Well, hi there! It's time for this month's episode of JebraWHAT!?, our non-techy, ultra-friendly advice column for social entrepreneurs and non-profits managing their web sites on their own. We'll be answering your questions about ways you can take control of your own web presence, keep your site updated, and integrate the technology that best supports your customers and donors -- and hopefully, our answers will be as easy for you to understand as a cookie recipe.
A few weeks ago, I received a message from the fantastic Nora Brathol of Arka Pana Consulting. Nora's mission and work with Arka Pana is something we can really get behind. Connecting the knowledge she gained working in international human rights advocacy with her passion for the world of social media, she is our go-to person for helping nonprofit organizations utilize their web presence for fundraising, advocacy, and consciousness-raising.
Nora had a really important question about things that suck.
Specifically, she wrote me to ask if I would blog about the domain availability for .SUCKS. No, she's not planning to open up a vacuum cleaner web site. In reality, she's thinking about the best interests of her clients, knowing the headache and expense that will be sure to follow if they don't stay a step ahead of the game.
If you haven't heard about .SUCKS, or if you're checking your calendar right now to see if this blog post is an April Fools joke, you'd better keep reading. Not knowing how to handle .sucks could get you in a lot of trouble, and that would...well...I think you know.
Hold Up There. Dot Sucks Is Going to Be a Domain Name Extension?!
Yes. If you hate your neighbor Joe John Bigglesby, theoretically you will be able to purchase JoeJohnBigglesby.SUCKS. Full stop. This is different than owning JoeJohnBigglesbySucks.com or JoeJohnBigglesbySucks.net. The .SUCKS is a new ending for domain names.
In fact, there are new domain name endings (more commonly known as extensions) that will become available over the next few months. They include some mostly positive, uplifting extensions like .SCHOOL and .FAITH and .FOOTBALL and .TEAM; some slightly more specific ones like .CASINO, .SHOW, and .GOLF; and some fairly unnerving ones like .PORN and .ADULT.
You can see the full list of upcoming domain extension releases here: https://www.name.com/preorder/availabilitydates
OMG. How Do I Get MyCompanyName.SUCKS Before My Competitor Does?
Good thinking! Thankfully, this issue came up early in discussions over the .SUCKS name. When ICANN (the Internet Corporation for Assigned Names and Numbers, which regulates the sale of domain extensions and names) auctioned off the right to sell .SUCKS, the highest bidder was a company who paid $3 million for the privilege of letting people register .sucks names. The pricing scheme is not simple -- it depends on your intentions and ownership status.

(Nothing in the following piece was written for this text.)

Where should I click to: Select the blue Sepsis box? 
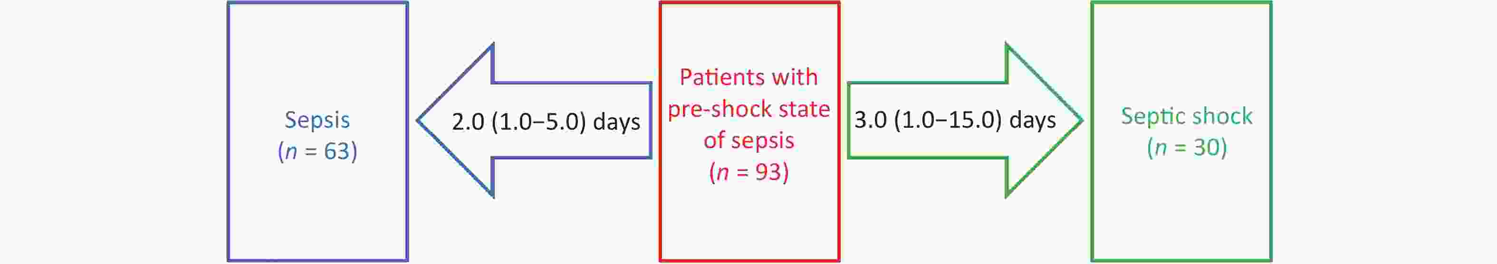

The most important thing to know is that trademark holders get first dibs. If you hold the trademark for "SuperDuper Cookie Cuties," and you can furnish an SMD file from the Trade Mark Clearing House (here's how to get one), then you can have the privilege of paying $2,499.00 to own www.SuperDuperCookieCuties.SUCKS. Aside from keeping it out of the hands of your biggest rival (SuperSuperDuper Cookie CutiePatooties?), you can use the domain name for anything you like - a customer service forum, to redirect to your real site, or as a location for your feedback form.
And every year you own it, your .sucks domain name will cost you $249. It's pricey, but maybe not as pricey as your nemesis mucking with your reputation.
OK, But What If I Want to Use a .SUCKS Name to Push for Social Change?
How about Puddles.SUCK or BeeStings.SUCK or StaleCookies.SUCK or TrafficJams.SUCK? You can buy those too, for just $9.99 under the "Consumer Advocate Subsidy" - but you can't use them to build your own web site. They will automatically redirect to a consumer forum, part of the oddly-advertised do-gooder tack being taken by Vox Populi, who won the right to sell these domains. You can watch the video for it below:
Essentially, you'll pay $9.99 a year to have a public forum to discuss your pet peeve.
All the information on pricing and setup for this domain is available at https://www.nic.sucks/. The deadline for Trademark holders to have first dibs on the .SUCKS domain names for their organizations has been extended to June 19. After that, it's up to you whether you want to risk the domain name's availability, or invest in some CYA.